Our renewables day visit began at Nigel and Patrick Joice’s poultry unit at Uphouse Farm, South West of Fakenham in Norfolk. From family roots as arable farmers looking to diversify, Nigel investigated broiler rearing under the advice of ADAS and in 1996 built their first poultry unit. Good on-going performance led to a series of eight sheds being built and after selling some farmland, a further unit was constructed in 2002 and 2005 creating another eight sheds, taking the farms rearing capacity to 840,000 birds. The two units operate an all in all out cycle, 7 times a year and run three weeks apart from each other.

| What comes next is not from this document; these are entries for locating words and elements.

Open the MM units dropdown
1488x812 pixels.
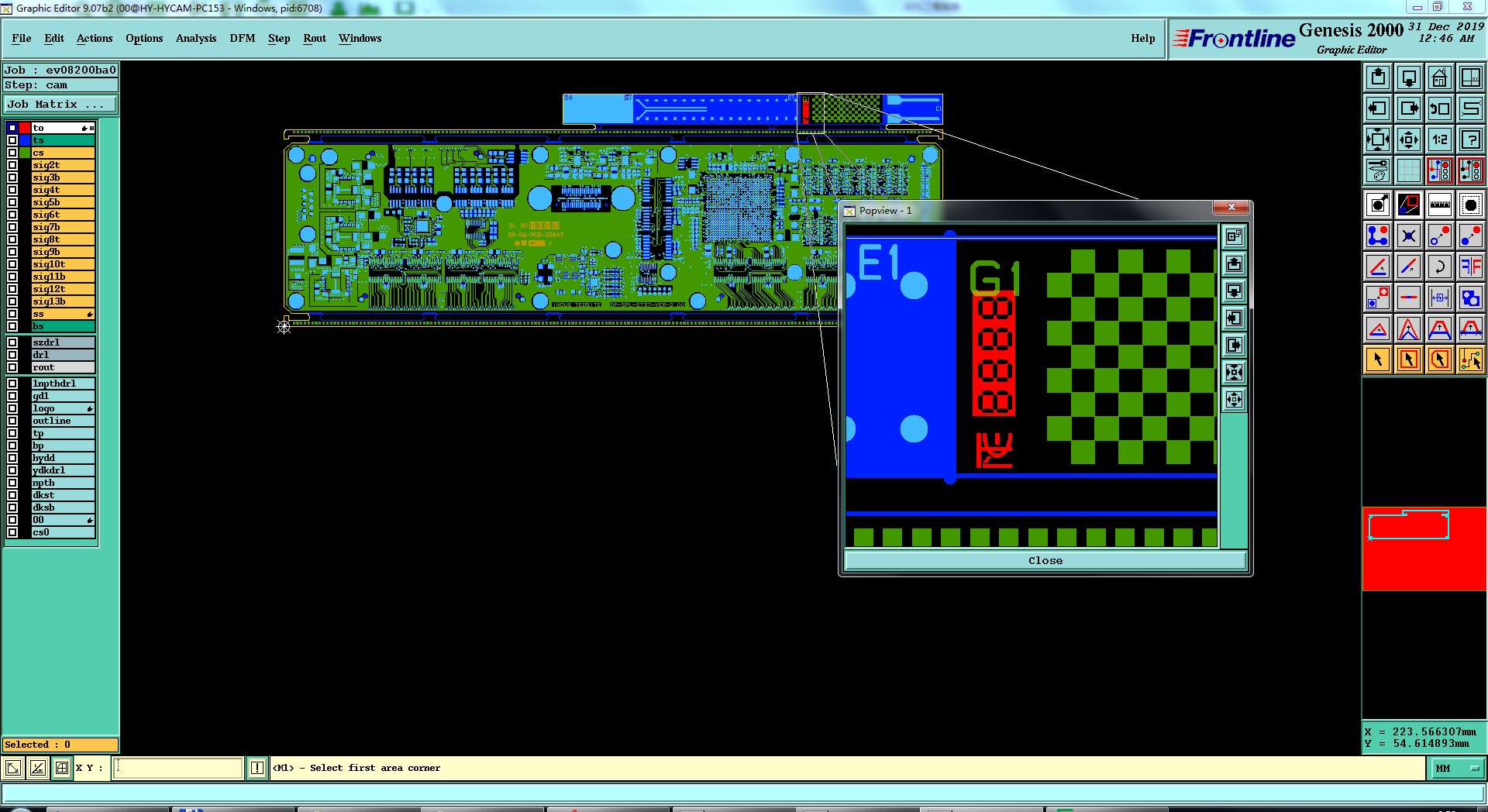pos(1457,769)
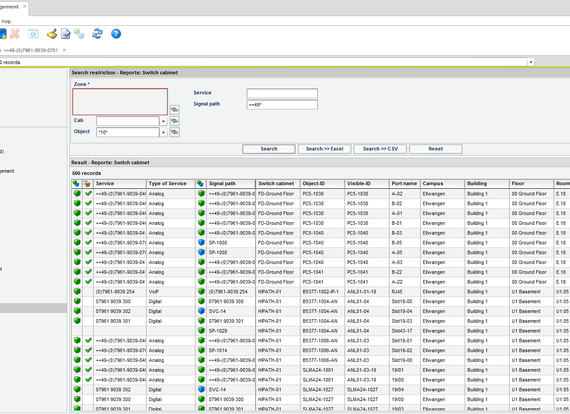Click into the Signal path input field

(x=282, y=105)
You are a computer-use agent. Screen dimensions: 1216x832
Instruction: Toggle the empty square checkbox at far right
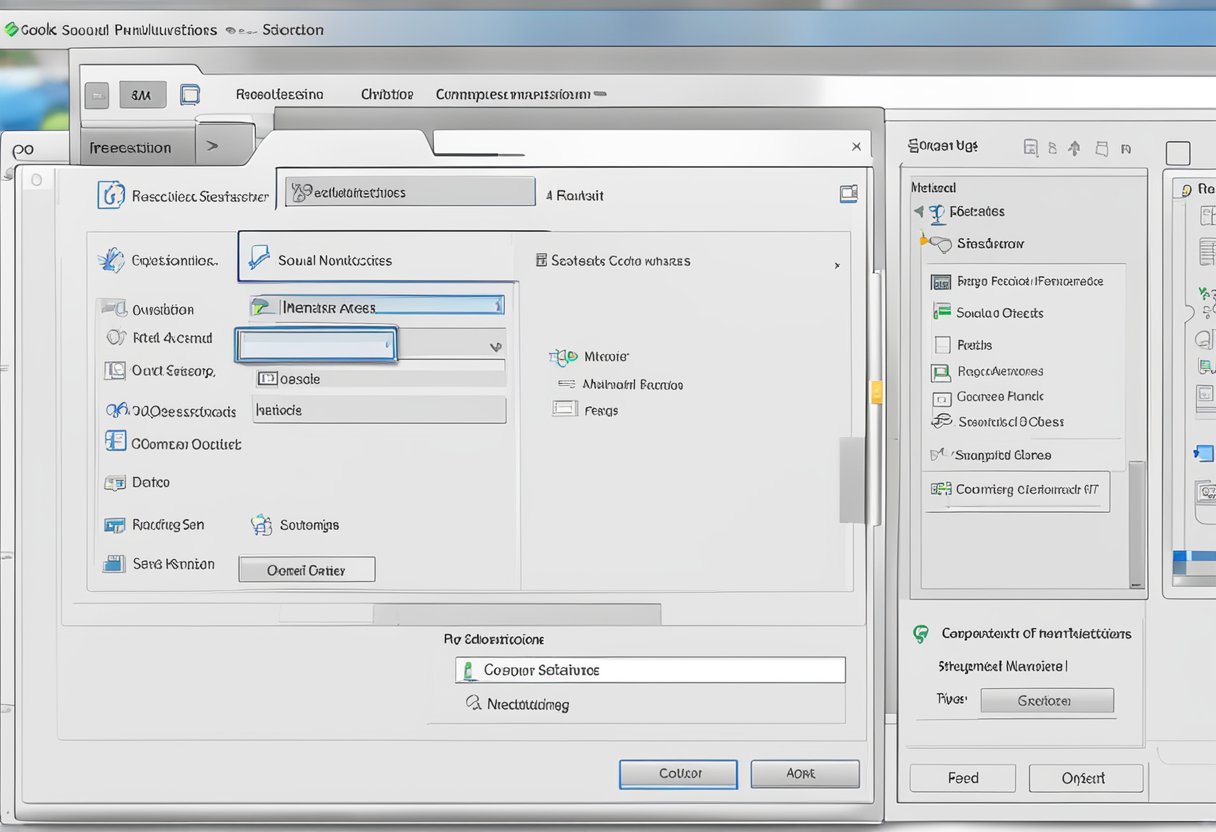pyautogui.click(x=1178, y=153)
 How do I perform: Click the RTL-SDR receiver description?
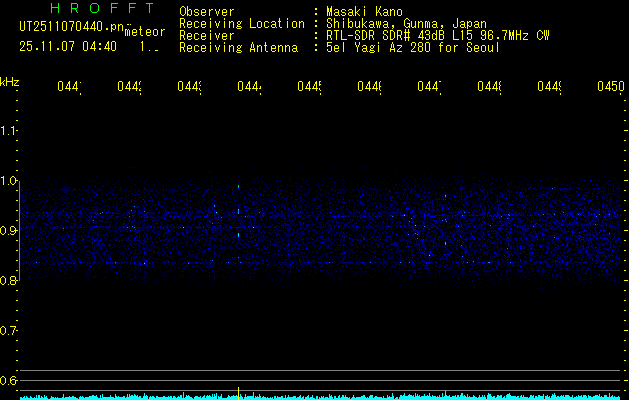pyautogui.click(x=438, y=35)
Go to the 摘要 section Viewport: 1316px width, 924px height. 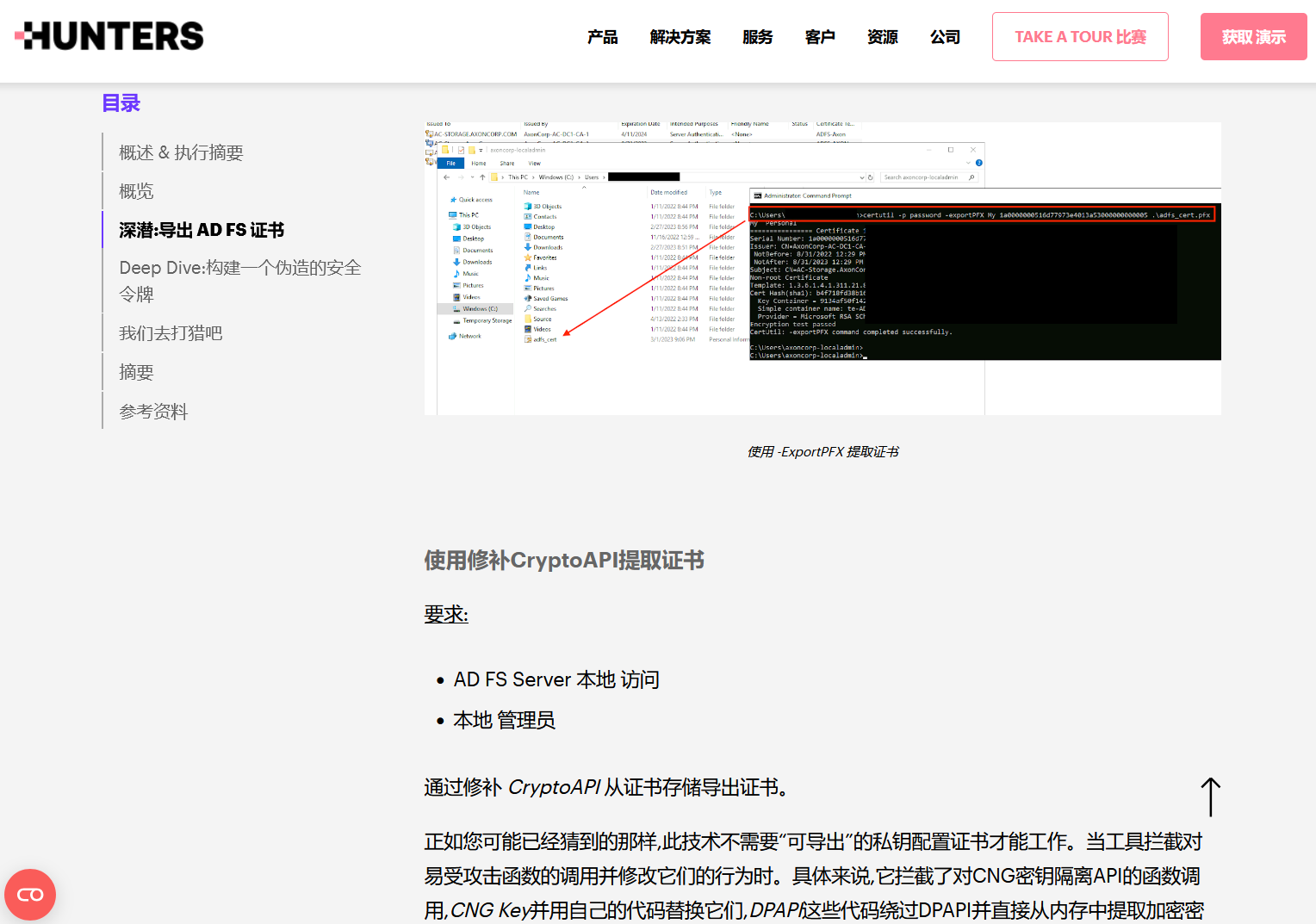click(x=136, y=372)
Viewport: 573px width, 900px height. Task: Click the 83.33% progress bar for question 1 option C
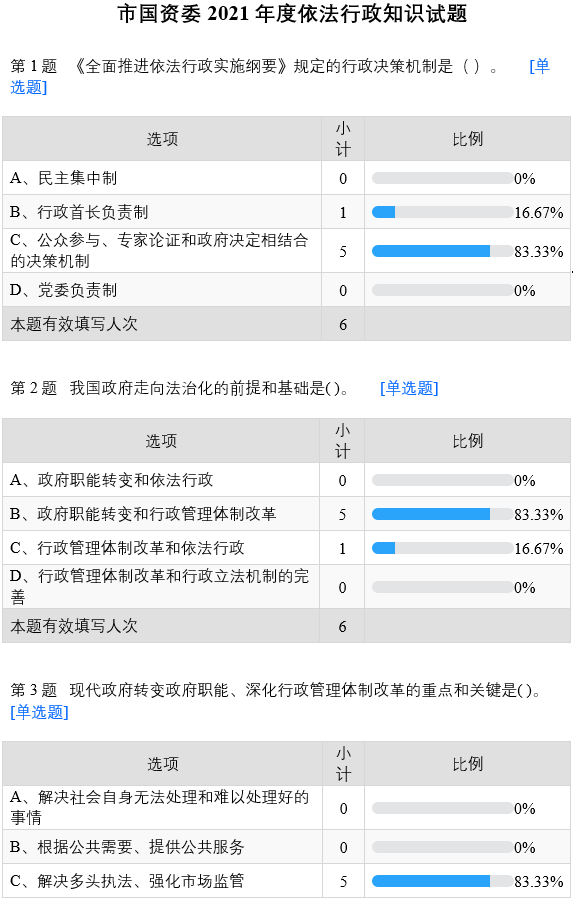click(x=442, y=251)
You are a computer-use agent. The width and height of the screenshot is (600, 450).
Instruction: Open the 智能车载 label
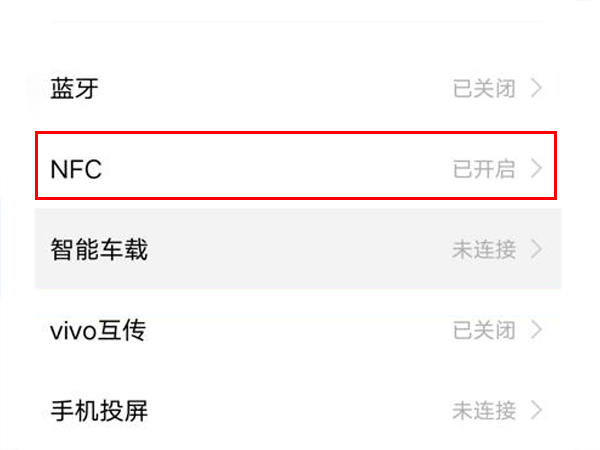click(x=99, y=249)
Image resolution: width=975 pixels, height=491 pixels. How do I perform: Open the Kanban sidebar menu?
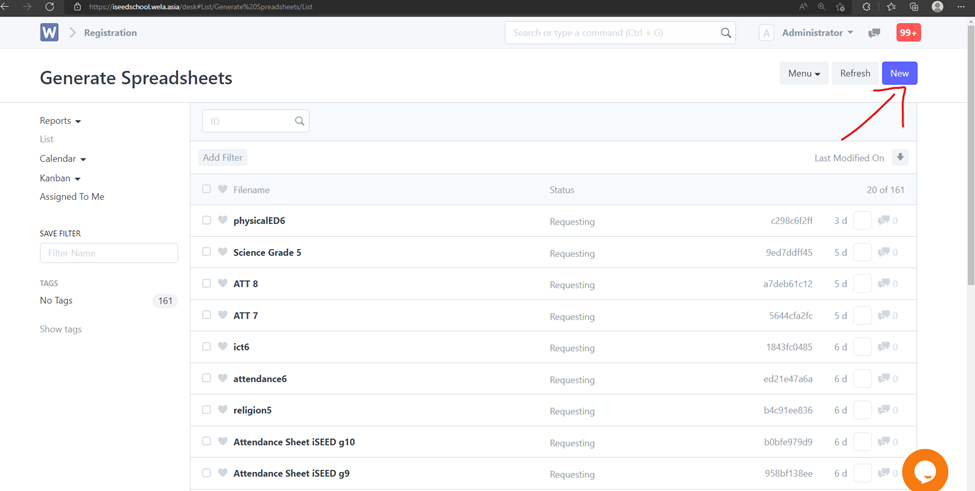pyautogui.click(x=60, y=178)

As the business began to experience rising energy costs using LPG to heat the poultry houses, Nigel investigated burning the farms poultry litter to generate heat and approached Irish company BHSL. This led to the installation of two 500kW combustion boilers in 2011 as well as a massive project of installing a hot water heating system in every poultry house. Bird feed conversion and welfare improved as well as reducing energy costs. Uphouse Farm was the first in Europe to gain approval for burning poultry litter and this led to subsequent plant approvals from March 2014. To combat rising electricity bills the farm has also invested in three 150kW solar arrays and in 2016 invested in an additional 1200kW litter combustion plant and CHP unit. The PIP group was left highly impressed how a farm can be at the forefront of renewable technology on a progressive broiler farm and we thank them greatly for the farm visit.
Our next visit that day was to Raynham Estates where we met CEO Tom Raynham and Farm Manager Duncan. We were first shown a huge investment they had made by building a gas to grid anaerobic digester (AD) plant which injects 550m³ per hour of biomethane into the nearby high-pressure national gas main. The farming operation extends to 2000Ha in which 1300Ha is arable, with woodland and grassland the remainder. The Estate also runs a 200 head suckler beef herd and a 600,000 bird broiler enterprise. The AD plant predominantly feeds on 20,000t sugar beet pulp (returned from the 20,000t of sugar beet supplied to British Sugar) and 8,000t whole crop rye but going forward would like to utilise the farms poultry manure and feed home grown maize silage as this will be more cost effective and key to gas yield. The digestate produced is stored in three 7,000m³ lagoons and is pumped six miles to another location for the farms arable land to save road transport costs.
The final part of the day was visiting one of the largest solar farms in the country which Tom Raynham instigated in 2013. The solar panels cover 225 acres of ground and produce just under 50MW of electricity. The site used to be an old airfield but was reclaimed back into Raynham Estate in 2006 with all the concrete sold believed to have paid for the 350 acre site. The £65m solar farm was built by an energy provider and provides a reliable rental income that helps pay bills allowing the business to be more financially sustainable.
A huge thanks to Tom for allowing the PIP group to visit and to Duncan for giving up his afternoon showing the group around, he made the tour very interesting and highly inspiring.